Title Upconversion and Migration: Generating a TEI-EpiDoc Corpus of Sicilian Inscriptions

This paper introduces the TEI P5 / EpiDoc corpus of inscriptions on stone for ancient Sicily called I.Sicily. The corpus aims to include all texts inscribed on stone, in any language, between approximately the seventh century BC and the seventh century AD in Sicily. The corpus currently contains records for over 2,500 texts, and when complete is likely to contain c. 4,000. The corpus is built upon a conversion from a legacy dataset maintained in MS Access and Excel into EpiDoc TEI XML. The XML records are held in an eXist database for xQuery access, and generate other outputs such as a fulltext search using SOLR / Lucene. The corpus and related information (museum list, bibliography) are published as Linked Data, and are manipulated through a RESTful API. The records are queried and viewed through a web interface built with AngularJS and jQuery JavaScript components. Mapping is provided in the browser by the Google Maps API, and ZPR (Zoom, Pan, Rotate) imageviewing is provided by the IIIP image server.

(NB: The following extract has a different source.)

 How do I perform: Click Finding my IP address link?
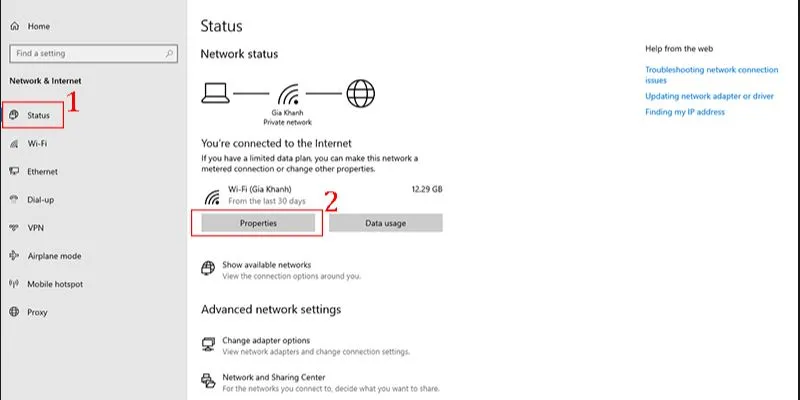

This paper will report on the main conversion of MS Access and MS Excel files into TEI-EpiDoc XML. This conversion uses a combination of existing TEI stylesheets, and customized transformations to generate thousands of individual TEI-EpiDoc files. These incorporate a variety of references to additional references to standardized vocabularies taken from MS Excel files listing canonical entries. This means that individual inscriptions link through to information about places using Pleiades, lists of museums, and epigraphic types, materials, and supports using the URIs for EAGLE vocabularies. This paper not only reports on the conversion, providing helpful advice on how to undertake such conversions, but also on the project itself.